Required task
Repeat the entries below word for word, from the start of the entries up to and including the line with "[x=578, y=312]".

Data to process
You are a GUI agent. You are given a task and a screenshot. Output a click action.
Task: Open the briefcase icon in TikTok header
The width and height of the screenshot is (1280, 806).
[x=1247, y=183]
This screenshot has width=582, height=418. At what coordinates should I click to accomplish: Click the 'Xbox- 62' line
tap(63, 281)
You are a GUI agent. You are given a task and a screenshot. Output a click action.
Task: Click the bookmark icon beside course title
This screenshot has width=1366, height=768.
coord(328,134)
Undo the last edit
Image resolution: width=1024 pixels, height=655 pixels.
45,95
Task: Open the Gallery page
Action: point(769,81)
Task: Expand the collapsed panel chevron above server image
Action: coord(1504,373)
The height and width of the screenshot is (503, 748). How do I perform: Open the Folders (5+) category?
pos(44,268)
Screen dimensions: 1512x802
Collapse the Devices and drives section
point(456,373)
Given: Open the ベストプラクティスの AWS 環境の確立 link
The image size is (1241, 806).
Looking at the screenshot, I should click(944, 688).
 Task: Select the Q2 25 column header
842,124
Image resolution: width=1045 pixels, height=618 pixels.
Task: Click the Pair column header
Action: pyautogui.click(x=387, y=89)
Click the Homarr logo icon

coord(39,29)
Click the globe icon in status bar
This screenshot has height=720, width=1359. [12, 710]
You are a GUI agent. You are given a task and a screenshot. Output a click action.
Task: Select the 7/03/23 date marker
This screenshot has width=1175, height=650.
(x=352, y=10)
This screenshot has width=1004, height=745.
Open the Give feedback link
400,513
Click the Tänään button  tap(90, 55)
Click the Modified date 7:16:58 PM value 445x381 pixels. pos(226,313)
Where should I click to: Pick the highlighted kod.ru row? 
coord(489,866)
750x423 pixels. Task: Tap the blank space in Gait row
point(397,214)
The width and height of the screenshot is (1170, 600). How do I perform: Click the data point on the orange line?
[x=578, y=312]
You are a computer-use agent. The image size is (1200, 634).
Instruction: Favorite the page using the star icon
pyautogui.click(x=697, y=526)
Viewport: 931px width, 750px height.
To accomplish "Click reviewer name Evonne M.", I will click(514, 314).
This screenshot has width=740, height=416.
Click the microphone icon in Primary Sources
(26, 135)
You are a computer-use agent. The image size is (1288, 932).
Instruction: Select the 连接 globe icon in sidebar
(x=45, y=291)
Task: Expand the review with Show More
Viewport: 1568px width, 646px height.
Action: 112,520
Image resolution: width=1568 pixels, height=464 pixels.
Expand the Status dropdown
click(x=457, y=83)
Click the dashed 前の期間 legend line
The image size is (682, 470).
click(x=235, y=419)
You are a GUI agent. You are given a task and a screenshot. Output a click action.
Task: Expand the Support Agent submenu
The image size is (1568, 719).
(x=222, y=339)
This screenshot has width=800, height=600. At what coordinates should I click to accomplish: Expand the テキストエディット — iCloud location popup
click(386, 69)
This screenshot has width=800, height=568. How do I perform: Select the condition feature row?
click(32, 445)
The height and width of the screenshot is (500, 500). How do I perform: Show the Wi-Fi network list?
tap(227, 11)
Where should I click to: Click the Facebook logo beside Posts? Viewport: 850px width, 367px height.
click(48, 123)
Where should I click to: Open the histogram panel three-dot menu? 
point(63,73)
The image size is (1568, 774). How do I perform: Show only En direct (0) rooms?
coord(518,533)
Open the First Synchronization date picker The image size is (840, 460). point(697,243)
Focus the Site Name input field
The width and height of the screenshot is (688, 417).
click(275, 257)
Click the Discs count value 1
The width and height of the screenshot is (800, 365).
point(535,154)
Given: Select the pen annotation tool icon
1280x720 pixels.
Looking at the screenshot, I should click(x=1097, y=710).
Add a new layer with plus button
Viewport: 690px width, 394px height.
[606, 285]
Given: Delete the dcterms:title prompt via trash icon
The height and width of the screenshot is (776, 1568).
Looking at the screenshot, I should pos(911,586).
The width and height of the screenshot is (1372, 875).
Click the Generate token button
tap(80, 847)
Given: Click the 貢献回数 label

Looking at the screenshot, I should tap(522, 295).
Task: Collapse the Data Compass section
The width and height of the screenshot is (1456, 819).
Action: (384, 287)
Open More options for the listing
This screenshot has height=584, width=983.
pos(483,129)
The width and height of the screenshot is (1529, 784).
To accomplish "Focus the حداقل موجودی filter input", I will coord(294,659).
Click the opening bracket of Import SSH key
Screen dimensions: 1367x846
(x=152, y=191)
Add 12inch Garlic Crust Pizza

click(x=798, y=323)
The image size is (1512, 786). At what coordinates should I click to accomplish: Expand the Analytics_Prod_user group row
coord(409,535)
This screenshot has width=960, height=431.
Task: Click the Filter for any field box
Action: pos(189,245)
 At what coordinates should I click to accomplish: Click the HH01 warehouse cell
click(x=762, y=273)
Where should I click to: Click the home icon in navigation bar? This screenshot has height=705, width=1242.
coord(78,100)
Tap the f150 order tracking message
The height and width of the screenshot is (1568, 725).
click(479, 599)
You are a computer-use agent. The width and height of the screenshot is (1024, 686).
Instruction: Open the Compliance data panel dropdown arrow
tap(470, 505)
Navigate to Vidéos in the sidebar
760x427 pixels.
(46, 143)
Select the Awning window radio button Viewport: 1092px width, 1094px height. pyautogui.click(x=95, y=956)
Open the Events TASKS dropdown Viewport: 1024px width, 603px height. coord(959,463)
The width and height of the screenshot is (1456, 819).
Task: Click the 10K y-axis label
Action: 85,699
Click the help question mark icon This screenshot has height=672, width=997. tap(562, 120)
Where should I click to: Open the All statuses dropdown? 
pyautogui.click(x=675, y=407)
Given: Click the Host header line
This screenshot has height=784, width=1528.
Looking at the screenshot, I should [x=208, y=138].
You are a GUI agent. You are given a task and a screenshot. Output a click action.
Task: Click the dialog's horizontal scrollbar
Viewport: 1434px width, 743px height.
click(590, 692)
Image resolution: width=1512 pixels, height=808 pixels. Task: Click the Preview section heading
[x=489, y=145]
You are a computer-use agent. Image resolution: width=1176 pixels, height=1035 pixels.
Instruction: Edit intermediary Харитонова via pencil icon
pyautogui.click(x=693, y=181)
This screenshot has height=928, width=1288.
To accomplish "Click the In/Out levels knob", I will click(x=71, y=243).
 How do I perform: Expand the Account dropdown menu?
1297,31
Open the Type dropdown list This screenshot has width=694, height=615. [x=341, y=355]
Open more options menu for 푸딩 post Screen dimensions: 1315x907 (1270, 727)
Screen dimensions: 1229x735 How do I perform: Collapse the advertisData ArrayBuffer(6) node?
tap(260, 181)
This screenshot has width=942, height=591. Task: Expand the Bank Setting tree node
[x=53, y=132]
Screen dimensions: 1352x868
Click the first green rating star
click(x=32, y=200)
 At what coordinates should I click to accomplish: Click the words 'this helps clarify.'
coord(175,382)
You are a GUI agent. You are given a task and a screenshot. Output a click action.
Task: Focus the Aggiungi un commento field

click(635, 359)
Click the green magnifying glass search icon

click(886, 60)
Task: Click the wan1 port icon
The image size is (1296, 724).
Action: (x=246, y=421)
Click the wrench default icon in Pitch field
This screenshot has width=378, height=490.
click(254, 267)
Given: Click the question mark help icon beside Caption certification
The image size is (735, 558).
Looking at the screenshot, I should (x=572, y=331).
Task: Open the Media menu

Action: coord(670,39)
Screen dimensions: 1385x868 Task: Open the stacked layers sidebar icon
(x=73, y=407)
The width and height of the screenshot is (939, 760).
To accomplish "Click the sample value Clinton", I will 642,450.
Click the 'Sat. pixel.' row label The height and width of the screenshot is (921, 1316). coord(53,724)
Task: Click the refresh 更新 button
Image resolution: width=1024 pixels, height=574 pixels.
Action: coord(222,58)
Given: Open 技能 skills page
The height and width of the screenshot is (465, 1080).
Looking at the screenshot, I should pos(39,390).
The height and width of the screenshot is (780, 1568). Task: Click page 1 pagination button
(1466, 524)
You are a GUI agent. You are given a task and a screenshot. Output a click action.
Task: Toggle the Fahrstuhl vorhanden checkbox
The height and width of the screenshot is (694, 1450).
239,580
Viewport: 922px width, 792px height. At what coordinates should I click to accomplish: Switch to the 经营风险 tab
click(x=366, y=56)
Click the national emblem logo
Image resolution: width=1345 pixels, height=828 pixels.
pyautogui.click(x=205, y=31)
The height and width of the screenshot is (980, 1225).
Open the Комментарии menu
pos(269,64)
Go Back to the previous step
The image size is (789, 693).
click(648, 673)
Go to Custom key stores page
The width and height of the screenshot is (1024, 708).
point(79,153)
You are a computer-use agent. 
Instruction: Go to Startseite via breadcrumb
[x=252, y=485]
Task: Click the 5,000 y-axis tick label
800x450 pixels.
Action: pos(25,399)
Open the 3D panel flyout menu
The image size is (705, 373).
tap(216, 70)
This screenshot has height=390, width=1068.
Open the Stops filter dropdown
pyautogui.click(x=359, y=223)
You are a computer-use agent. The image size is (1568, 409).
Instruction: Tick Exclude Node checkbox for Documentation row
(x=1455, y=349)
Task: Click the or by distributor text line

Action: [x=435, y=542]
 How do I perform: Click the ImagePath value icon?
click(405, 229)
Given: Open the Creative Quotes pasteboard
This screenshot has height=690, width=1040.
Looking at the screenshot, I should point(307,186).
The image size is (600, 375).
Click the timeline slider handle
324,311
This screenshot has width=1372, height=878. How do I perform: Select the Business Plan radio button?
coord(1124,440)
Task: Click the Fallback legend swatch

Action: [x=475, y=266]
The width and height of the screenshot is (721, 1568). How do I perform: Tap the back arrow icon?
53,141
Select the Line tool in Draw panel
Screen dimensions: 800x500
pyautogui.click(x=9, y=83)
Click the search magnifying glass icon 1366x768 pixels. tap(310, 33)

Solution to the exercise
You are a GUI agent. You are given a task and a screenshot. Output a click action.
Task: Open the briefcase icon in TikTok header
The width and height of the screenshot is (1280, 806).
[x=1247, y=183]
This screenshot has width=582, height=418. At what coordinates should I click to accomplish: Click the 'Xbox- 62' line
tap(63, 281)
You are a GUI agent. You are given a task and a screenshot. Output a click action.
Task: Click the bookmark icon beside course title
This screenshot has width=1366, height=768.
coord(328,134)
Undo the last edit
Image resolution: width=1024 pixels, height=655 pixels.
45,95
Task: Open the Gallery page
Action: point(769,81)
Task: Expand the collapsed panel chevron above server image
Action: coord(1504,373)
The height and width of the screenshot is (503, 748). How do I perform: Open the Folders (5+) category?
pos(44,268)
Screen dimensions: 1512x802
Collapse the Devices and drives section
point(456,373)
Given: Open the ベストプラクティスの AWS 環境の確立 link
The image size is (1241, 806).
Looking at the screenshot, I should click(944, 688).
 Task: Select the Q2 25 column header
842,124
Image resolution: width=1045 pixels, height=618 pixels.
Task: Click the Pair column header
Action: pyautogui.click(x=387, y=89)
Click the Homarr logo icon

coord(39,29)
Click the globe icon in status bar
This screenshot has height=720, width=1359. [12, 710]
You are a GUI agent. You are given a task and a screenshot. Output a click action.
Task: Select the 7/03/23 date marker
This screenshot has width=1175, height=650.
(x=352, y=10)
This screenshot has width=1004, height=745.
Open the Give feedback link
400,513
Click the Tänään button  tap(90, 55)
Click the Modified date 7:16:58 PM value 445x381 pixels. pos(226,313)
Where should I click to: Pick the highlighted kod.ru row? 
coord(489,866)
750x423 pixels. Task: Tap the blank space in Gait row
point(397,214)
The width and height of the screenshot is (1170, 600). How do I perform: Click the data point on the orange line?
[x=578, y=312]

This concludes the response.